*Задание*
Продолжите текст о Герберте Уэллсе после его последнего предложения.

*Извлечённый текст*
Вокруг него-то и развивается все действие – и сам рассказ называется «Хрустальное яйцо».
Дело в том, что владелец лавки заметил – яйцо в полной темноте слабо фосфоресцирует.
И однажды, «поворачивая яйцо в руках, мистер Кэйв увидел нечто новое. В глубине хрусталя словно вспыхнула молния, и ему показалось, будто перед ним открылись на миг бескрайние просторы какой-то неведомой страны».
В следующий раз «что-то большое и яркое пролетело в вышине над красноватыми скалами и равниной».
Дальше – пуще: «Терраса нависала над зарослями роскошных цветущих кустарников, а дальше начинался широкий луг, в траве которого возлежали какие-то странные существа, похожие на огромных, раздавшихся в ширину жуков. За лугом бежала дорога, выложенная узором из розоватого камня, а еще дальше, вдоль цепи скал, сверкала зеркально-гладкая река, заросшая по берегам красной травой. Большие птицы тучами величественно парили в воздухе. По ту сторону реки, в чаще деревьев, покрытых мхами и лишайниками, высились дворцы, игравшие на солнце полировкой разноцветного гранита и металлической резьбой. И вдруг перед мистером Кэйвом что-то замелькало; это были словно взмахи крыльев или украшенного драгоценностями веера, и он увидел чье-то лицо, вернее, верхнюю часть лица, с огромными глазами – увидел его так близко от себя, точно их разделял только прозрачный хрусталь. Испуганный и пораженный живостью этих глаз, мистер Кэйв поднял голову, заглянул за яйцо и, очнувшись от своих видений, увидел себя все в той же холодной, темной лавчонке, пропитавшейся запахом метила, плесени и гнили. И пока он изумленно озирался по сторонам, сияние в хрустале стало меркнуть и вскоре совсем погасло».
Но не насовсем.
«Таковы были первые опыты мистера Кэйва. Рассказывал он о них обстоятельно, со всеми подробностями. Мелькнув перед ним в первый раз, пейзаж в хрустальном яйце поразил его воображение, а по мере того как он обдумывал увиденное, любопытство его перешло в страсть. Дела в лавке он вел теперь спустя рукава, помышляя только о том, как бы поскорее вернуться к своему новому занятию».
А дальше, естественно, все очень осложняется...
3
В 1908 году Герберт Уэллс, никогда не бывавший в России, писал о ней так: «Я представляю себе страну, где зимы так долги, а лето знойно и ярко; где тянутся вширь и вдаль пространства небрежно возделанных полей; где деревенские улицы широки и грязны, а деревянные дома раскрашены пестрыми красками, где много мужиков, беззаботных и набожных, веселых и терпеливых; где много икон и бородатых попов, где безлюдные плохие дороги тянутся по бесконечным равнинам и по темным сосновым лесам. Не знаю, может быть все это и не так; хотел бы я знать, так ли».

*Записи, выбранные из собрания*
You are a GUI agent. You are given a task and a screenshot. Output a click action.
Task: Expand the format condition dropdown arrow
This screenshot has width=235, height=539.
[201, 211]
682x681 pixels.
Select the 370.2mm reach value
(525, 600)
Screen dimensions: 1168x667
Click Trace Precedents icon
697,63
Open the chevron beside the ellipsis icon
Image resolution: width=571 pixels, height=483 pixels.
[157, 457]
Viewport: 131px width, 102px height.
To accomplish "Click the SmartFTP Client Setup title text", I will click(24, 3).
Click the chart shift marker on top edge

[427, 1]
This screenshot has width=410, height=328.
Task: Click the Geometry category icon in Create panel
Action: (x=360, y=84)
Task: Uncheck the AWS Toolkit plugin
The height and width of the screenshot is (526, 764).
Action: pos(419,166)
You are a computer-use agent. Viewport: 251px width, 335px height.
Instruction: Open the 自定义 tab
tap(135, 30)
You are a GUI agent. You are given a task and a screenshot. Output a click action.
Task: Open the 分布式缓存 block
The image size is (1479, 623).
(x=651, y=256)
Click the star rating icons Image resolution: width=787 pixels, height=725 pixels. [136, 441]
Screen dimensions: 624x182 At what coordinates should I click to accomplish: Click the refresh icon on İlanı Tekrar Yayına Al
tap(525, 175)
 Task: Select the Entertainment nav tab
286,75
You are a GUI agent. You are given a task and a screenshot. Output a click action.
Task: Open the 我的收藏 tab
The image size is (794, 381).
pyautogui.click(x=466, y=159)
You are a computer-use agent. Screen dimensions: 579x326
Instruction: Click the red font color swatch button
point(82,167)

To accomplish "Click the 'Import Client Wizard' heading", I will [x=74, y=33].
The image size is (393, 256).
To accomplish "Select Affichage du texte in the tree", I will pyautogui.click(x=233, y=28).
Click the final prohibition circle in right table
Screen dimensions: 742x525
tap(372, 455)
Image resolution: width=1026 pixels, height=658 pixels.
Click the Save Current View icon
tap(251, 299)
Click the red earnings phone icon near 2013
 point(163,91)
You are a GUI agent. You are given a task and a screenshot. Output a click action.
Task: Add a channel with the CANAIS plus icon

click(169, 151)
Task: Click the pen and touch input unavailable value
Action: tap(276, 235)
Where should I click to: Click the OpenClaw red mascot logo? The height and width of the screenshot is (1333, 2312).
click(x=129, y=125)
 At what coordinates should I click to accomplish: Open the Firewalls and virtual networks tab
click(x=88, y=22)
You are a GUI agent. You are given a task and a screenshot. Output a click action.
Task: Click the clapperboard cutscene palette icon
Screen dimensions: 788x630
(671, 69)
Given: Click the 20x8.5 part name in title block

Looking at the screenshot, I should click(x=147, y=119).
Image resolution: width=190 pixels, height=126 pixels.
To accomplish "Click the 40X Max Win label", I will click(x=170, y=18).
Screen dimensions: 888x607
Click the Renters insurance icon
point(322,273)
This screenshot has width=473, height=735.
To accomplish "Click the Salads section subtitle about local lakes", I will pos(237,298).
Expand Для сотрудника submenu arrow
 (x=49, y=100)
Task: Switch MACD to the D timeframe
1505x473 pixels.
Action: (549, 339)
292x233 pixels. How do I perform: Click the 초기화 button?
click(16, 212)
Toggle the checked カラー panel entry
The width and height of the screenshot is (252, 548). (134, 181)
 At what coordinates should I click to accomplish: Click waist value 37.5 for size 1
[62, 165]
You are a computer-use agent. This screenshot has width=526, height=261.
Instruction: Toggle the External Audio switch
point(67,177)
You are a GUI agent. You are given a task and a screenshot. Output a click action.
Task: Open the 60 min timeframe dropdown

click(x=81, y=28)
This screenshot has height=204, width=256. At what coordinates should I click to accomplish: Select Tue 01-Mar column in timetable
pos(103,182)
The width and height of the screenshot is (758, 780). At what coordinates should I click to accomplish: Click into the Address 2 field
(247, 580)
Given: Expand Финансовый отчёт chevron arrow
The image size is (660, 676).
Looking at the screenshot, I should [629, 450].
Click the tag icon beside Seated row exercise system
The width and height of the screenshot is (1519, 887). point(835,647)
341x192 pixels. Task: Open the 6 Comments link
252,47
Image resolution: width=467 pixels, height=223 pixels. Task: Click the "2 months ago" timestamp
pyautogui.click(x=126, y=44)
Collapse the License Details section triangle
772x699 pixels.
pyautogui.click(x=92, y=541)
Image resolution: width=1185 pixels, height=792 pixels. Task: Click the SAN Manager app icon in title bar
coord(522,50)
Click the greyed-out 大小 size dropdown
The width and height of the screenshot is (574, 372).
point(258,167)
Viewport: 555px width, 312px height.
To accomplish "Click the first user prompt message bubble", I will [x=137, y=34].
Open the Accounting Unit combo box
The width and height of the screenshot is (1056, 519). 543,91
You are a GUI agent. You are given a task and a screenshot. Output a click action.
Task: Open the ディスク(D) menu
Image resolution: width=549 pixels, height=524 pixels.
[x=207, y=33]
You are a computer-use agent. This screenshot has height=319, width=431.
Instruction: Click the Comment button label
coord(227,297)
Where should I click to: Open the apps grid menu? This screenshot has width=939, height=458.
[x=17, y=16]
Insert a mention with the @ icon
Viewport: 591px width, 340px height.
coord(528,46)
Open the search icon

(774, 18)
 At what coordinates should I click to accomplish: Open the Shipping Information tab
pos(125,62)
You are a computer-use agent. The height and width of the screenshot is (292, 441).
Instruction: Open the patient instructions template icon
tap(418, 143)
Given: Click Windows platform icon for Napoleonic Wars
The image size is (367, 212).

*Результат*
...Проехав сто лет спустя всю Россию от Владивостока до Москвы на машине, я вынуждена сообщить своим юным читателям, что кое-что и сегодня – именно так.
Что же касается слов «много икон», надо иметь в виду, что для англичанина, с детства привыкшего к витражам в своих соборах, – это черта именно православных церквей.
Когда в 1920-м году Уэллс приехал в Россию, только что пережившую революцию и Гражданскую войну – то и другое погрузило страну в разруху, – его вполне реалистические описания увиденного напоминают едва ли не картины Англии во время и после нашествия марсиан. Смотрите сами:
«Впереди, насколько хватало глаз, вся дорога от Лондона казалась сплошным клокочущим потоком грязных и толкающихся людей, катившихся между двумя рядами вилл». И через несколько дней после нашествия: «Здесь тянулась извилистая улица – нарядные белые и красные домики, окруженные тенистыми деревьями. Теперь я стоял на груде мусора, кирпичей, глины и песка... Окрестные дома все были разрушены... стены уцелели до второго этажа, но все окна были разбиты, двери сорваны. ...По стене одного дома осторожно спускалась кошка; но признаков людей я не видел нигде. Повсюду виднелись следы разрушения. Порою местность была так опустошена, как будто здесь пронесся циклон...» («Война миров», 1897).
Нечто в этом роде видит Уэллс в опустевшем – еще недавно столичном – огромном российском городе:
«Дворцы Петрограда пусты и безмолвны или же вновь омеблированы чуждой им обстановкой – пишущими машинками, столами и полками новых административных учреждений... Улицы Петрограда раньше были полны бойко торгующими магазинами... Все эти магазины не существуют больше». Теперь они «имеют совершенно жалкий и запущенный вид; краска облупилась, витрины потрескались, некоторые сломаны и забиты досками... стекла помутнели; на прилавках собралась двухгодичная пыль. Это – мертвые магазины». Мостовые «в ужасающем состоянии. Их не исправляли в течение трех-четырех лет, они полны ям, как будто вырытых снарядом, иногда в два-три фута глубиной. Трещины образовались от мороза, дожди их размыли; люди вынимают деревянные торцы мостовой, чтобы топить ими печи... Все люди оборваны... Когда идешь по какому-то переулку в сумерках и ничего не видишь, кроме плохо одетых фигур, которые все куда-то спешат... получаешь впечатление, что все население готовится к бегству. И это впечатление не вполне ошибочно. ...Численность петроградского населения пала с 1 200 000 (до 1919 г.) до семисот тысяч с небольшим и продолжает падать: многие вернулись в деревню, к крестьянской жизни, многие пробрались за границу, но больше всего погибло людей от нужды и тяжелых условий жизни» («Россия во мгле», 1920).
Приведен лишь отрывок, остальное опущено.